Like millions of other viewers, this week I find myself mourning the “End of an Era” after the seventh and final season of AMC’s Mad Men wrapped last Sunday night. Throughout the series (the show’s timeline is 1960-1970) we watched the characters grow and change—but even more dramatic shifts happened in the workplace itself. On the social side, feminism advances women from secretaries to partners and copy chiefs, and the civil rights movement integrates the agency’s employees. New technology makes waves: a Xerox machine and eventually, Sterling Cooper’s first computer, IBM System/360. The relevant quote that caught my attention, however, was in a recent episode where (minor spoiler alert) everyone is relocating to McCann Erickson, and Harry Crane says: “McCann is Mission Control. Statisticians, programmers, five men and ten women just handling data!”
This made me wonder what Peggy, Don, and the crew could do with Big Data and analytics tools at their disposal. I’ve heard the claim that “every ad agency is just one phone call away from being fired.” We certainly see this on Mad Men—accounts come and go like the wind, sometimes for the most insignificant of reasons. Oftentimes the clients are inexplicably unsatisfied with the campaign, don’t see immediate benefits, or capriciously decide their work is better suited for another agency (hardly decisions based on data). In the past, it has been incredibly difficult to measure the impact of advertising and marketing initiatives, but this is where predictive analytics is bringing change as big as Roger Sterling’s early 70s mustache.
Today, advertising agencies, marketers, and companies can have real-time analysis on the impact of their campaigns, and even predict how well a new campaign will fair. Marketshare, a marketing analytics firm, discovered that one client’s YouTube ads, 6% of their budget, were twice as effective in generating online searches that led to purchases than their TV ads, which were eating up 85% of the budget. The client rearranged their ad spend dollars—without increasing the budget by a single dime— and the result was a 9% sales increase. McKinsey found that data-driven marketing decisions, like this example, can increase companies’ marketing ROI by 15-20%. In addition to bringing in new customers, analytics can tell you exactly who these customers are. The technology allows organizations to develop profiles of their various customers and determine with a high level of accuracy how likely any particular customer is to make a purchase, and if so, what product they are most likely to purchase. This allows for much more targeted and personal advertising, especially indirect mail and online advertising. Companies can learn where to spend the most resources and where to spend the least—why spring for the expensive, spiral-bound brochure if that customer has little to no interest in the product in the first place? Send the fancy materials to the people with a high probability of purchasing, instead.

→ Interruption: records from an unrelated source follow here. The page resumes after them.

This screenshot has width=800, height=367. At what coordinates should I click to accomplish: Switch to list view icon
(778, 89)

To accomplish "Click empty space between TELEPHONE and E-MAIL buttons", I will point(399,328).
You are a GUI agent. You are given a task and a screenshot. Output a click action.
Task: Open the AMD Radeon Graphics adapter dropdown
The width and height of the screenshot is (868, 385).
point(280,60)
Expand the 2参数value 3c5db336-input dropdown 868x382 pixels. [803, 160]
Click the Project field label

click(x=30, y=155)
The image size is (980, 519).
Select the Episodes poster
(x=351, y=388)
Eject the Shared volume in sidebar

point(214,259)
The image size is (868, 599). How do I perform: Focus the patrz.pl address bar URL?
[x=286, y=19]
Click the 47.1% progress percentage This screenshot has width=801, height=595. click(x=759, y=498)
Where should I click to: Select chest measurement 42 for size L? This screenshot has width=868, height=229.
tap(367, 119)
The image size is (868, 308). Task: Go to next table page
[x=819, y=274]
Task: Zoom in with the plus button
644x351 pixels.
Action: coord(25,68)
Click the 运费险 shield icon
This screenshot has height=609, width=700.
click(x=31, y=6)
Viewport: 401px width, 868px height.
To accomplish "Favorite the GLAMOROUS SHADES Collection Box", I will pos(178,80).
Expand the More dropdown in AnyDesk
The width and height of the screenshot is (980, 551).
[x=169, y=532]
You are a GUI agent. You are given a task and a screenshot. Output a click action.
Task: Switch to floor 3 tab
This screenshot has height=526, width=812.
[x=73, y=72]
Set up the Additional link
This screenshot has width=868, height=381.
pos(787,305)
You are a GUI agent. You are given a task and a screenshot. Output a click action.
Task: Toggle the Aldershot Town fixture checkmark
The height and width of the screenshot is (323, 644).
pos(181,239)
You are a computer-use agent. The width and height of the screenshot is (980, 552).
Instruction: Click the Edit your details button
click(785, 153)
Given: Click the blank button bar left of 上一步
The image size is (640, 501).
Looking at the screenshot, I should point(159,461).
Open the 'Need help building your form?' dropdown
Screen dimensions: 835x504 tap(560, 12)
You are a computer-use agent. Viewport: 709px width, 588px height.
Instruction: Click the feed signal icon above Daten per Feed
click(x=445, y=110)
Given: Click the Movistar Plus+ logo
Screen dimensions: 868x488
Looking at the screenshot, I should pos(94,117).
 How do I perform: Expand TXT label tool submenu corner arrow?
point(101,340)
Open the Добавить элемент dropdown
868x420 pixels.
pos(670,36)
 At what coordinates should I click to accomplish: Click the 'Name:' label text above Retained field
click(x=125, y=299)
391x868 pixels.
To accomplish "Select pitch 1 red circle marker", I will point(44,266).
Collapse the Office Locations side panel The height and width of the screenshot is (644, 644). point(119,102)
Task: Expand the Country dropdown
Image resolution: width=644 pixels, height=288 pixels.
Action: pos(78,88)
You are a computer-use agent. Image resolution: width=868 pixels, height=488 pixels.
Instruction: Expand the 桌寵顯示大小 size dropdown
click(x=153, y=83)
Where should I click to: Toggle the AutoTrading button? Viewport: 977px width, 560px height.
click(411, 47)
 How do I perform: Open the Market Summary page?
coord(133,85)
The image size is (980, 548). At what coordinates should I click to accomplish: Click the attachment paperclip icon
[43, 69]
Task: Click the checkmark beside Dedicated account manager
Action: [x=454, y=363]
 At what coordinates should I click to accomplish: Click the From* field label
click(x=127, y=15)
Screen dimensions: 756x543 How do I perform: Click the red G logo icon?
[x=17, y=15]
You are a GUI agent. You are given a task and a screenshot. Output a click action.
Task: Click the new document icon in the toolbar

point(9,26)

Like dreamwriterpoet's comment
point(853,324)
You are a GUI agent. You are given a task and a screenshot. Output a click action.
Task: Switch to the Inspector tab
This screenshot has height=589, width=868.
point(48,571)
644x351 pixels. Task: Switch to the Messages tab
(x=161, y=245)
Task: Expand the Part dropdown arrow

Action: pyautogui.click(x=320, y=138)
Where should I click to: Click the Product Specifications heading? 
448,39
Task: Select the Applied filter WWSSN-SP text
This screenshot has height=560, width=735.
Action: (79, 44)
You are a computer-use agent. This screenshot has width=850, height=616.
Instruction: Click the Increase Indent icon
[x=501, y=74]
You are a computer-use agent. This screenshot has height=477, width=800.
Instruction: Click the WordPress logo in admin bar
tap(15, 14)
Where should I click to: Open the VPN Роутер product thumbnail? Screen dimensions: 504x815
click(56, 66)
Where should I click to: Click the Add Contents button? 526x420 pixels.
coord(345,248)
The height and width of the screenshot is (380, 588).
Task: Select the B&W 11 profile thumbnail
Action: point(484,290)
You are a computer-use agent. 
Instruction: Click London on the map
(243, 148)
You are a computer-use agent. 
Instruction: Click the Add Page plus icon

Analytics may be even more impactful in the social media marketing sphere. 500 million tweets are sent on Twitter each day, and 2.5 billion pieces of digital content are shared on Facebook. However, while there are quantified “likes” and “shares” on these sites, more than 90% of social media data is unstructured—meaning the true value lies in text, viral videos and “hashtags,” which are rather difficult to analyze in a spreadsheet. One can assume this means that without the right tools to process and analyze unstructured data, marketers are missing out on the majority of important customer insights that come from social media. Sophisticated Big Data tools like Hadoop are now making it possible to analyze unstructured data and visualize what people are saying—right from the moment an ad airs. This information can be used to make real-time changes (e.g. pull an unfavorable ad before irreversible damage is done or increase social media promotions when sentiment is favorable). It can also be used a variable in predictive analytics modeling to determine the effect social media sentiment had, or will have, on sales or other metrics on any given day.
Maybe the best creative ideas for ads will still come from human minds and emotions—it’s hard to imagine a computer replacing Don Draper’s Zen-revelations on a California beach. But when it comes to making better media and spending decisions, understanding customers on a deeper level, and impressing clients—Big Data and analytics are the new advertising tools in town. Who knows, maybe there will be a futuristic Mad Men spinoff where Pete Campbell is going after accounts with data visualizations up his sleeve. (Unlikely— but I’ll still keep wishing for another season).